Aumenta-se a intolerância para com os grupos estrangeiros, motivada pelas diferenças culturais e sociais, com inúmeros casos de intolerância social, racial e religiosa. Não obstante, a população europeia também se considera ameaçada pelos estrangeiros, com o receio de que eles diminuam a oferta de emprego e atrapalhem os rumos da economia, enviando dinheiro ao exterior (geralmente, seus lugares de origem) e diminuindo a circulação econômica interna. Tais medos intensificaram-se durante a recente crise econômica financeira. (SÁNCHEZ, 2002, p.33).
Apesar de a União Europeia ter criado, já em 1997, o Observatório Europeu do Racismo e da Xenofobia, ainda há muito que se avançar no velho continente no que diz respeito à intolerância social e política para com estrangeiros. O mesmo desafio é enfrentado por outros territórios, como os Estados Unidos e, recentemente, países emergentes, que vêm se tornando novos vetores para a chegada de migrantes à procura de melhores condições vida. (UOL, online, 2016)

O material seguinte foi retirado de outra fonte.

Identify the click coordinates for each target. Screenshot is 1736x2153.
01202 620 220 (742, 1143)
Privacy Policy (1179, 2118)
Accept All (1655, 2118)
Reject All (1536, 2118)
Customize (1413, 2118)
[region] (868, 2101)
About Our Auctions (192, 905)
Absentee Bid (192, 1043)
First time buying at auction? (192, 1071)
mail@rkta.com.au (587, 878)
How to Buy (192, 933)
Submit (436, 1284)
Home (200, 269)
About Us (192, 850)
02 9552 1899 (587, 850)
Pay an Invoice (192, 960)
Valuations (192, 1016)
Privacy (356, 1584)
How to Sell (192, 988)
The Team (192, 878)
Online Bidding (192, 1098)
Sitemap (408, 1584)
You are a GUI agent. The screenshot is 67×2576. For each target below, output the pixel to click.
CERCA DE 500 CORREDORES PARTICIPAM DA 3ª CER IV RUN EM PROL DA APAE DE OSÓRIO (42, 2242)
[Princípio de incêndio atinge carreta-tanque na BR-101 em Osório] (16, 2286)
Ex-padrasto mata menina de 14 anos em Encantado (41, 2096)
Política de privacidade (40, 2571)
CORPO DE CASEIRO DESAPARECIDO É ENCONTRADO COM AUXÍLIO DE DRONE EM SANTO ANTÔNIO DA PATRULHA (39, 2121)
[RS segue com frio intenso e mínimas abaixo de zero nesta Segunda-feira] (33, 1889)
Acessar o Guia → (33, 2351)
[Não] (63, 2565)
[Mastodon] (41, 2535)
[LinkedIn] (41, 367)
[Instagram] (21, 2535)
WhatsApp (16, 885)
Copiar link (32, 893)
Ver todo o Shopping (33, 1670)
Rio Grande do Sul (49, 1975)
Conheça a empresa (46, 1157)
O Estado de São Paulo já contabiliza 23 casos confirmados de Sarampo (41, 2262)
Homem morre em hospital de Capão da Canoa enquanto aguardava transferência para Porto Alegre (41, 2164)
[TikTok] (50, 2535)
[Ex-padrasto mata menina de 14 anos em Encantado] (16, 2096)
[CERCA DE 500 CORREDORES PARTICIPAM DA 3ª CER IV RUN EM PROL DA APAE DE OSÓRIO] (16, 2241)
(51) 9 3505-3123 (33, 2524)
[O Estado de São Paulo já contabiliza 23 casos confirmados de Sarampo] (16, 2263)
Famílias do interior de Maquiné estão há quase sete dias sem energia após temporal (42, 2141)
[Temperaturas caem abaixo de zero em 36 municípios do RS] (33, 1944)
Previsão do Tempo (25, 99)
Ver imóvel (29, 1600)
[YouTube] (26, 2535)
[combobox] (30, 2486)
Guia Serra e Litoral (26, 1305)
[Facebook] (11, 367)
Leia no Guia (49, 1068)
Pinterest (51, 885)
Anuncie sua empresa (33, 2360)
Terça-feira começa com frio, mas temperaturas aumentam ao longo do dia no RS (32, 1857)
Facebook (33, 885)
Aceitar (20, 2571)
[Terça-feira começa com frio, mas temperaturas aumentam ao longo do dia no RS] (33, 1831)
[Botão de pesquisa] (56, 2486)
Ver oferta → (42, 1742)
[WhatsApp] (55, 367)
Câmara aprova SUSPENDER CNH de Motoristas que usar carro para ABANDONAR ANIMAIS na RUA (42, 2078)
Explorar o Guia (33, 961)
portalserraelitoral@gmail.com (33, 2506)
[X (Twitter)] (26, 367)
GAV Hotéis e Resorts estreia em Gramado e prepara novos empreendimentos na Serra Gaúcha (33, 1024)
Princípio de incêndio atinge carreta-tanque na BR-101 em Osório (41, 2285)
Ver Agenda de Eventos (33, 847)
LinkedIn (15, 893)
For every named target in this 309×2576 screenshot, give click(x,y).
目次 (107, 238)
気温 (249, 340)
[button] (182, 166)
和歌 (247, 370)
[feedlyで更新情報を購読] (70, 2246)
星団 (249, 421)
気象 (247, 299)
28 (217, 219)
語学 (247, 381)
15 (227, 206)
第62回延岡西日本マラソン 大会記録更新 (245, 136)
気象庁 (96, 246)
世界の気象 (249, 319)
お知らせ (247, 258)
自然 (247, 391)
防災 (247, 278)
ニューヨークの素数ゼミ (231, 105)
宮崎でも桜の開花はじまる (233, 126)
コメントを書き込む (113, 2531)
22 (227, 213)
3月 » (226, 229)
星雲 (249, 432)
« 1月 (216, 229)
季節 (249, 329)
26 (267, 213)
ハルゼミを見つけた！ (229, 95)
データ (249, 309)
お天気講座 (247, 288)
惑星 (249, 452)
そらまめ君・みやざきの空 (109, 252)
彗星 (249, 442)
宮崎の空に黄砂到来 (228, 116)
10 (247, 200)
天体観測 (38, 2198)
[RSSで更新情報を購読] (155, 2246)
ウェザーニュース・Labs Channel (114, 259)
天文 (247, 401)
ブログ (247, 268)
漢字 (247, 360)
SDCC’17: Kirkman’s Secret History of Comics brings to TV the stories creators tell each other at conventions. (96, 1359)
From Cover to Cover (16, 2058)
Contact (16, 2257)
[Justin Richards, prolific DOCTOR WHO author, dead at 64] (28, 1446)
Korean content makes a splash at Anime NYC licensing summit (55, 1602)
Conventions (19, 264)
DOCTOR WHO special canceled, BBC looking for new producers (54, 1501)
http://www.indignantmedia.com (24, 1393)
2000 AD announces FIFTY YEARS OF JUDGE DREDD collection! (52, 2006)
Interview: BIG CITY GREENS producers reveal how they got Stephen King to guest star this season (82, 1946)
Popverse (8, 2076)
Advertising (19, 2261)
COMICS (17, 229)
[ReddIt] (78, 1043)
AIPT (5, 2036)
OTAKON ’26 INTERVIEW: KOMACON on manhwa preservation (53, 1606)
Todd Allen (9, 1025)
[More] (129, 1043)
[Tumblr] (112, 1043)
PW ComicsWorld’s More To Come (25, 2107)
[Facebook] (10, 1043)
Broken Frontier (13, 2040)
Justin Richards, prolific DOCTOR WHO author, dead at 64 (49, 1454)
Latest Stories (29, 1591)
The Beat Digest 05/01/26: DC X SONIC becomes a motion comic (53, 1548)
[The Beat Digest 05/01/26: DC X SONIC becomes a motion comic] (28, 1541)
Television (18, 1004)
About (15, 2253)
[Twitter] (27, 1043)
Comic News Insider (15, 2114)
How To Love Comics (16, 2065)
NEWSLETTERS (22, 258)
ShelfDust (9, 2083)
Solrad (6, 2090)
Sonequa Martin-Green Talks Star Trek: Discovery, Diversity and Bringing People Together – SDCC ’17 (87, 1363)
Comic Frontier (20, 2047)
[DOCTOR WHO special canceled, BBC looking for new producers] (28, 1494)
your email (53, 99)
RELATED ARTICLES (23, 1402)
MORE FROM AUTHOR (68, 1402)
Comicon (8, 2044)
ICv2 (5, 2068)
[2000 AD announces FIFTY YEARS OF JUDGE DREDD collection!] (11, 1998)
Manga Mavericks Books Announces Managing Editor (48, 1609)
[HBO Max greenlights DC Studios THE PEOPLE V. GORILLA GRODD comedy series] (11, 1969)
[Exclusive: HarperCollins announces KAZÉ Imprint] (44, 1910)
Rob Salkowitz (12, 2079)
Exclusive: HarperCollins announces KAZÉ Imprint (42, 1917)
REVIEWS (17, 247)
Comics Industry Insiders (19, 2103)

Crimes de racismo e xenofóbicos tem se agravado com o fomento de doutrinas xenófobas por parte de partidos políticos, designadamente os de extrema-direita, que não só deles se aproveitam para justificar períodos de maior vulnerabilidade econômico-social no seu próprio país, como ainda, através dos nacionalismos exacerbados patentes nos seus discursos, adicionam às ideologias já enraizadas novas ondas de intolerância. Embora tendo presentes os maus exemplos do passado (Holocausto, apartheid, etc.), a verdade é que sentimentos desta natureza persistem na Europa, em prejuízo de indivíduos ou colectivos segregados, independentemente do seu nível econômico e da partilha ou não dos valores, princípios e matrizes fundamentais da sociedade de acolhimento. (FOLGOA, 2001)
Pode-se dizer, que as migrações, que no passado eram vistas como um potencial de trazer novidades enriquecedoras, agora são tidas como uma fonte de terrorismo, ameaça ao emprego dos nacionais e à segurança dos Estados.